• _WHAT THE EXERCISE ASKS_
In the entries below, swap each "arrow" for "pointer" and write out every line again with nothing else changed.

— Begin EXCERPTED RECORDS —

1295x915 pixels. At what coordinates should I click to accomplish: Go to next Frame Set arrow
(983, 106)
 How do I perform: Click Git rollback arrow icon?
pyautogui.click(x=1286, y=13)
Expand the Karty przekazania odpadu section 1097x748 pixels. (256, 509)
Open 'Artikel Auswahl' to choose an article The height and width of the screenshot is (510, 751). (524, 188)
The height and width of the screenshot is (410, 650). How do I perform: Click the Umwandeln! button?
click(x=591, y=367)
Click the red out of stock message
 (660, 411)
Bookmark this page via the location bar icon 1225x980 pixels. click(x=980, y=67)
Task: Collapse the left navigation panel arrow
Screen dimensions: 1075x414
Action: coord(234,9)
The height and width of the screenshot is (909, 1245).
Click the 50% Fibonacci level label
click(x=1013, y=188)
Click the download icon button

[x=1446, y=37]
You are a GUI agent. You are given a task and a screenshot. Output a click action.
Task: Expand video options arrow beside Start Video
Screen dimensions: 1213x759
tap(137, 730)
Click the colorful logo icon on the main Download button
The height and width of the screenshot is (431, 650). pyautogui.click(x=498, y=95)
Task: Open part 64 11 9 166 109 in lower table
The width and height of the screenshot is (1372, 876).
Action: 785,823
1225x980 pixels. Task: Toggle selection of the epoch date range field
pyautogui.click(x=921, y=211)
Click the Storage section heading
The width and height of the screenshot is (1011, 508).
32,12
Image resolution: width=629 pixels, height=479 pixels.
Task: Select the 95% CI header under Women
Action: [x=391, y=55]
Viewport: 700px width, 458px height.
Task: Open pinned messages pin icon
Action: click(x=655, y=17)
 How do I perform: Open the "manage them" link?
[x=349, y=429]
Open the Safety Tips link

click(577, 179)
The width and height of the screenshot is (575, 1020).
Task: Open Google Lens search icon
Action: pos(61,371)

— End EXCERPTED RECORDS —

• _CORRECT RESPONSE_
1295x915 pixels. At what coordinates should I click to accomplish: Go to next Frame Set pointer
(983, 106)
 How do I perform: Click Git rollback pointer icon?
pyautogui.click(x=1286, y=13)
Expand the Karty przekazania odpadu section 1097x748 pixels. (256, 509)
Open 'Artikel Auswahl' to choose an article The height and width of the screenshot is (510, 751). (524, 188)
The height and width of the screenshot is (410, 650). How do I perform: Click the Umwandeln! button?
click(x=591, y=367)
Click the red out of stock message
 (660, 411)
Bookmark this page via the location bar icon 1225x980 pixels. click(x=980, y=67)
Task: Collapse the left navigation panel pointer
Screen dimensions: 1075x414
Action: coord(234,9)
The height and width of the screenshot is (909, 1245).
Click the 50% Fibonacci level label
click(x=1013, y=188)
Click the download icon button

[x=1446, y=37]
You are a GUI agent. You are given a task and a screenshot. Output a click action.
Task: Expand video options pointer beside Start Video
Screen dimensions: 1213x759
tap(137, 730)
Click the colorful logo icon on the main Download button
The height and width of the screenshot is (431, 650). pyautogui.click(x=498, y=95)
Task: Open part 64 11 9 166 109 in lower table
The width and height of the screenshot is (1372, 876).
Action: 785,823
1225x980 pixels. Task: Toggle selection of the epoch date range field
pyautogui.click(x=921, y=211)
Click the Storage section heading
The width and height of the screenshot is (1011, 508).
32,12
Image resolution: width=629 pixels, height=479 pixels.
Task: Select the 95% CI header under Women
Action: [x=391, y=55]
Viewport: 700px width, 458px height.
Task: Open pinned messages pin icon
Action: click(x=655, y=17)
 How do I perform: Open the "manage them" link?
[x=349, y=429]
Open the Safety Tips link

click(577, 179)
The width and height of the screenshot is (575, 1020).
Task: Open Google Lens search icon
Action: pos(61,371)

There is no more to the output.